Crock Pot Taco Soup Recipe Video
Ingredients
| Chuck | 1 Pound, ground | |
| Black beans | 14 Ounce, drained (1 Can) | |
| Pinto beans | 14 Ounce, drained (1 Can) | |
| Rotel tomatoes | 1 Can (10 oz) | |
| Tomatoes | 14 Ounce, diced (1 Can) | |
| Corn | 14 Ounce, drained (1 Can) | |
| Garlic | 1 Teaspoon, minced | |
| Taco seasoning | 3 Tablespoon (1 packet) | |
| Cumin | 1⁄2 Teaspoon, ground | |
| Onion and peppers | 1⁄2 Cup (8 tbs), chopped, mixed (Optional) | |
| Chili powder | 1 Teaspoon | |
| Salsa | 1 Cup (16 tbs) |
Nutrition Facts
Serving size
Calories 774 Calories from Fat 153
% Daily Value*
Total Fat 17 g26.8%
Saturated Fat 5.5 g27.4%
Trans Fat 0 g
Cholesterol 50 mg16.7%
Sodium 1523.5 mg63.5%
Total Carbohydrates 117 g39%
Dietary Fiber 21 g83.8%
Sugars 9.3 g
Protein 38 g76.6%
Vitamin A 40.9% Vitamin C 37.8%
Calcium 18.3% Iron 42.8%
*Based on a 2000 Calorie diet
Directions
1) In a preheated crock pot on high, add the chuck, beans, tomatoes, seasonings and all the ingredients except the salsa.
┄┄┄┄┄┄
• USING THE INFORMATION
(a) Translate this sentence from the taco soup recipe into Spanish: "In a preheated crock pot on high, add the chuck, beans, tomatoes, seasonings and all the ingredients except the salsa."
(b) Pick up the directions of the taco soup recipe after its last step and write the steps that follow.

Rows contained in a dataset
┄┄┄┄┄┄
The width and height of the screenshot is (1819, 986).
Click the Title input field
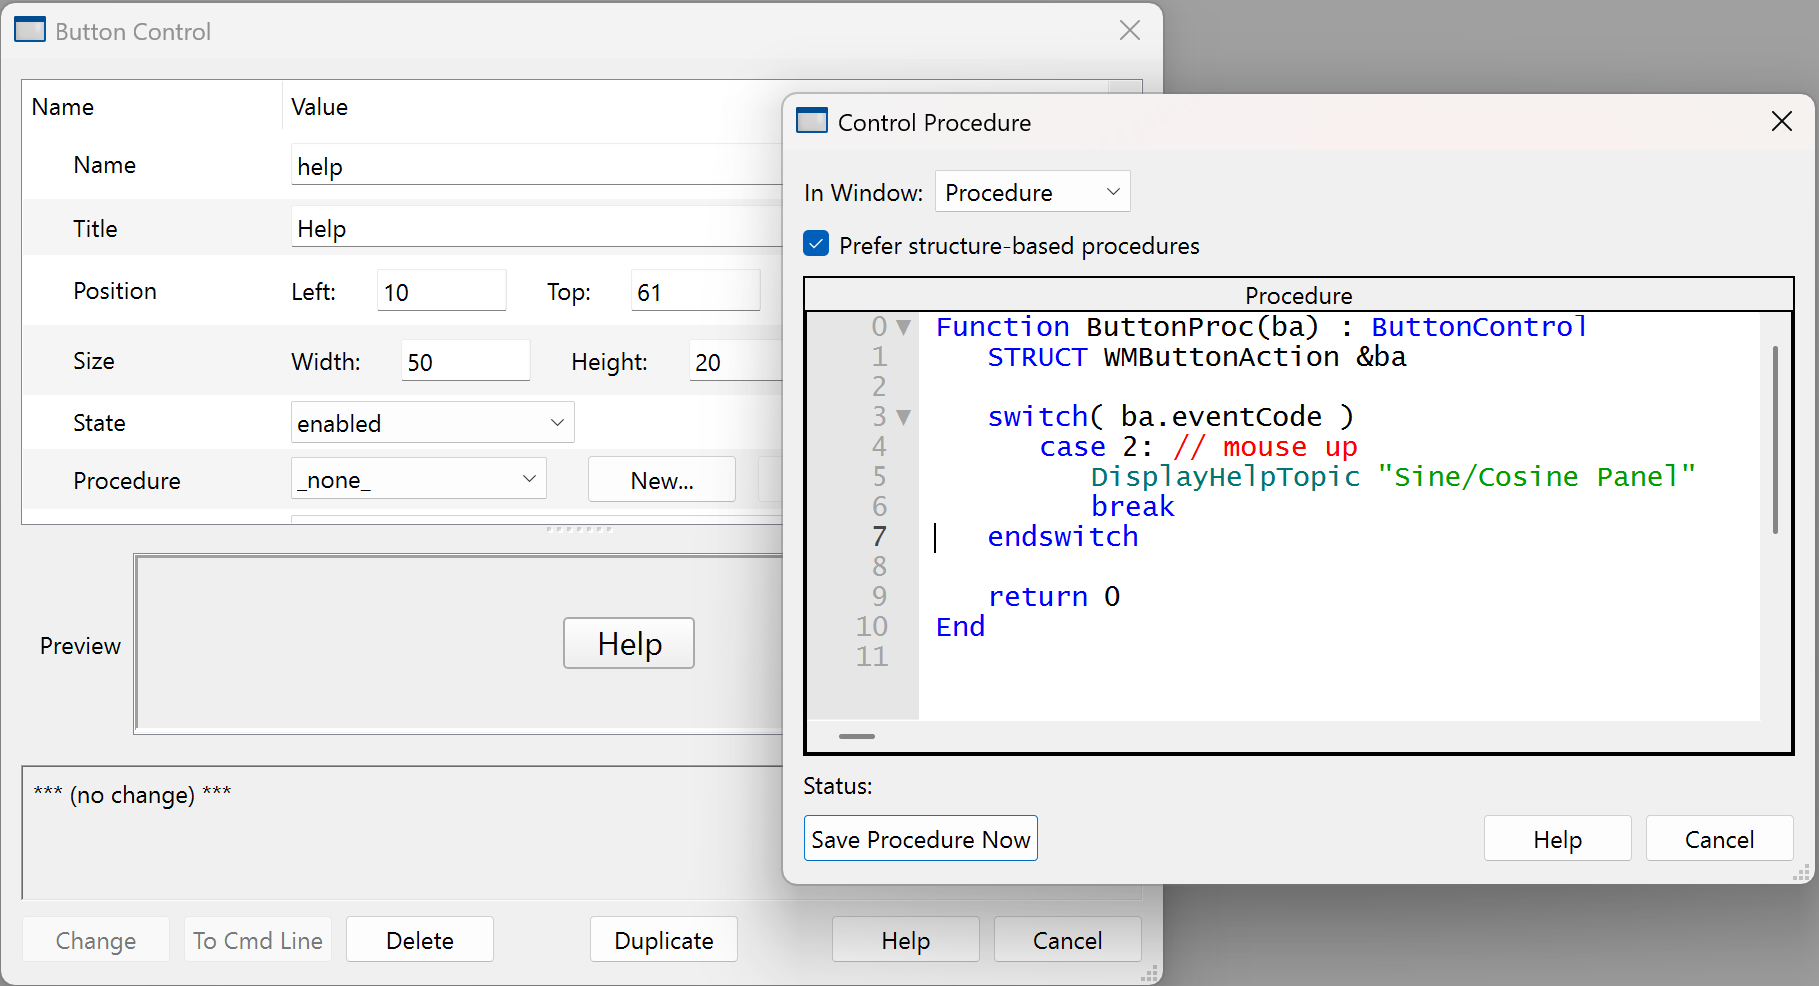click(x=536, y=228)
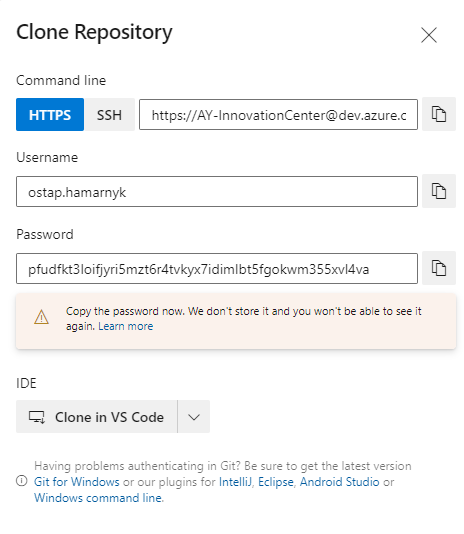The image size is (464, 534).
Task: Switch to the SSH tab
Action: coord(109,115)
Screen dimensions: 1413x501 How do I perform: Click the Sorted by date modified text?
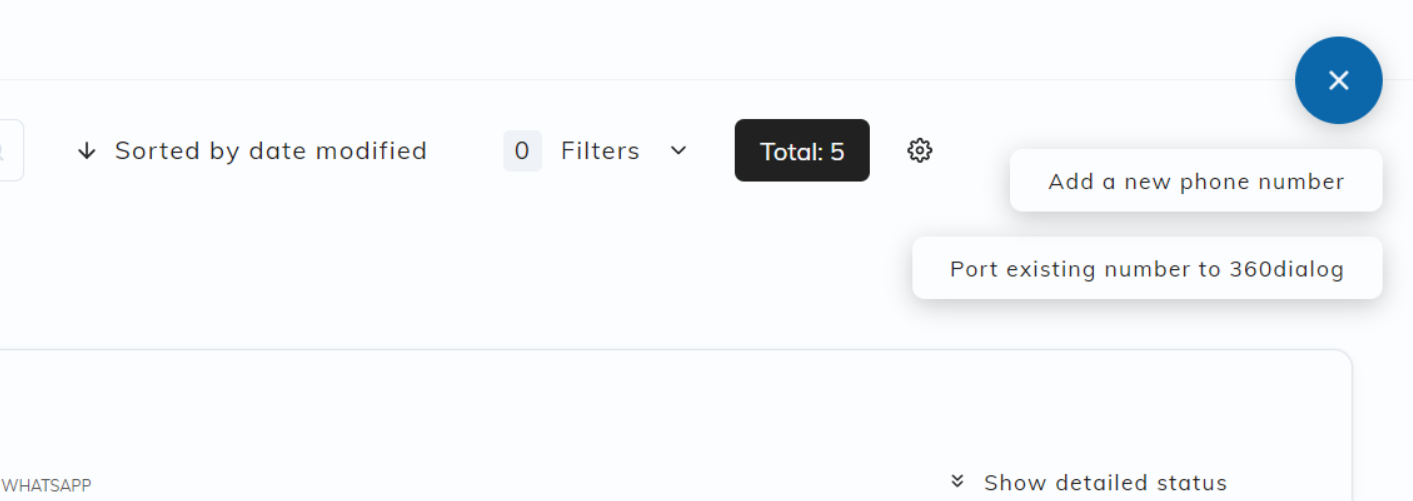point(271,151)
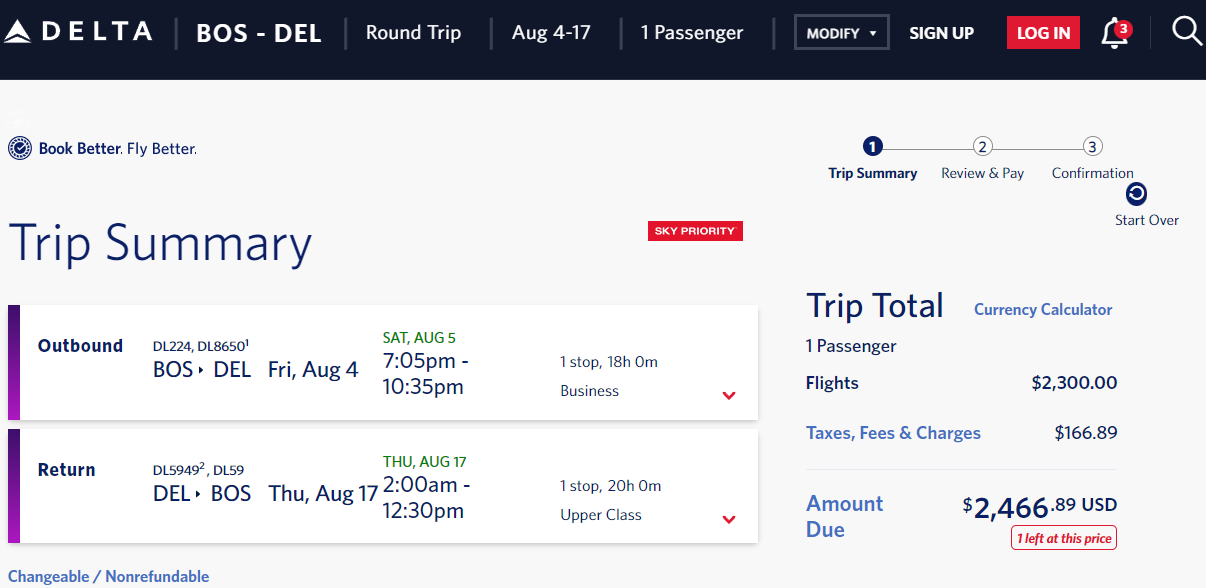Open the MODIFY dropdown
The image size is (1206, 588).
[842, 33]
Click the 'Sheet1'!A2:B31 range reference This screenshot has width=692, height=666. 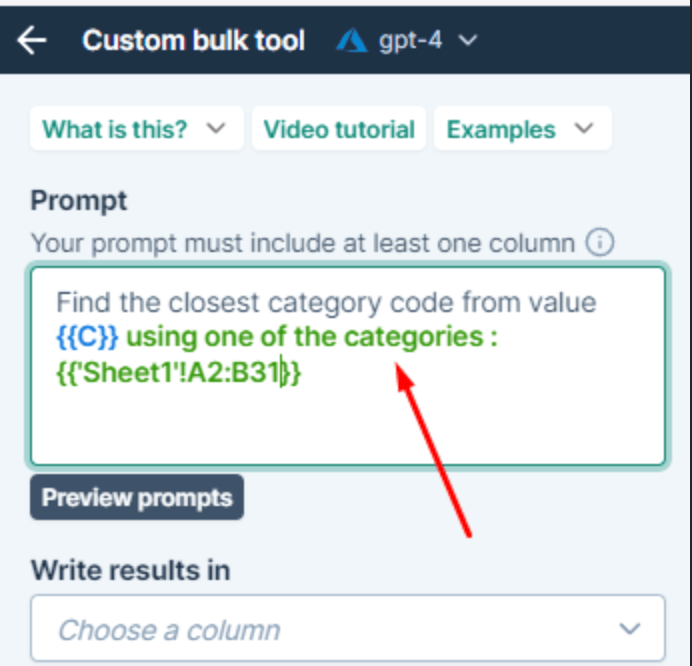tap(178, 374)
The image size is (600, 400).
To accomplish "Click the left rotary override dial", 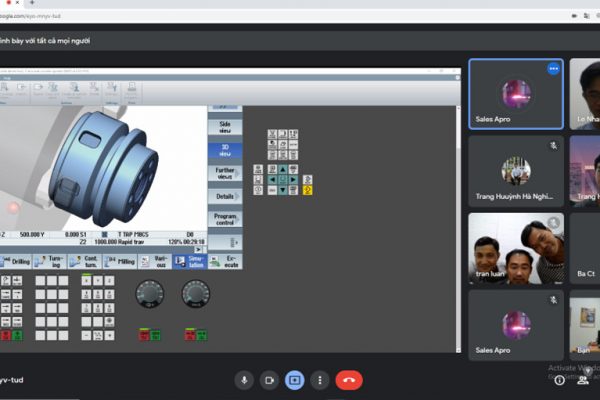I will point(149,293).
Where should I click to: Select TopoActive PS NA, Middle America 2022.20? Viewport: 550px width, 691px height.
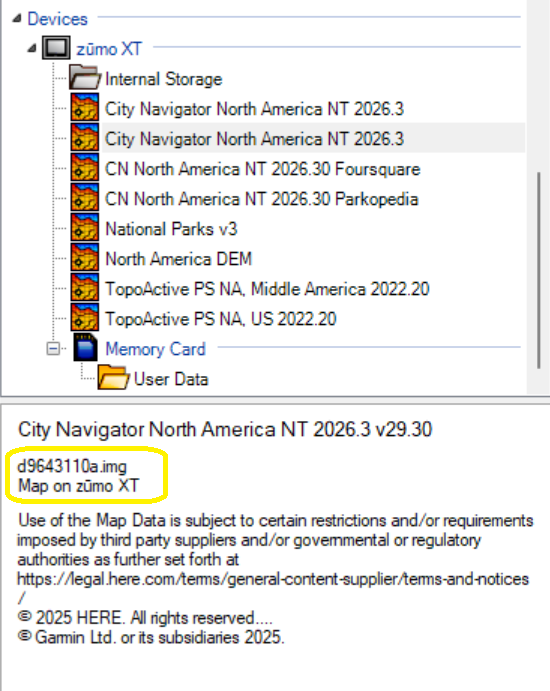coord(267,289)
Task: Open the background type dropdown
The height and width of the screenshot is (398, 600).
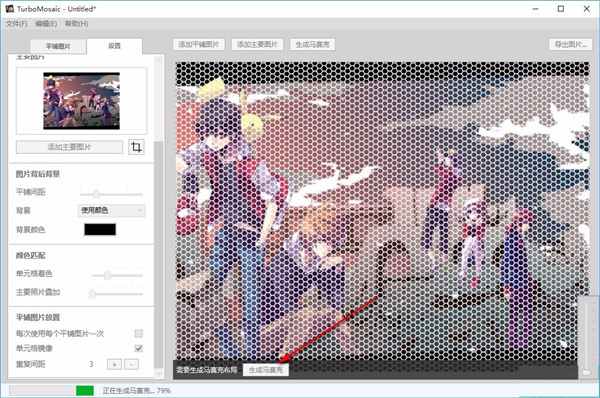Action: tap(111, 210)
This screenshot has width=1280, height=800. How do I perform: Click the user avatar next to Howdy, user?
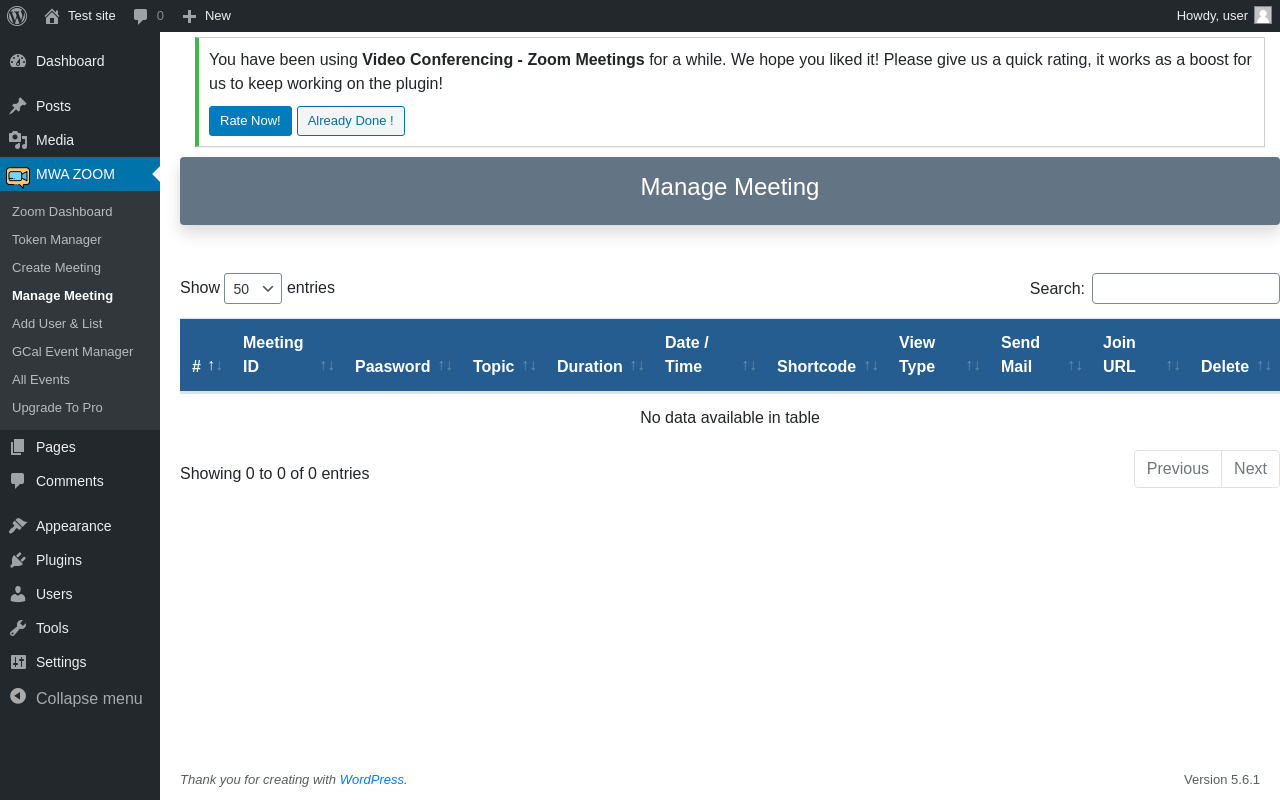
┄┄┄┄┄┄
• YOUR RESPONSES
(a) En una olla de cocción lenta precalentada a temperatura alta, agregue la carne de res molida, los frijoles, los tomates, los condimentos y todos los ingredientes excepto la salsa.

(b)
2) Stir the ingredients in the crock pot until thoroughly blended.
3) Cover the crock pot lid and cook on high for about 4 to 6 hours.
4) Halfway through the cooking, add the salsa and stir to combine.
SERVING
5) Top the Taco Soup with some grated cheddar cheese and sour cream to serve with cheese quesadillas.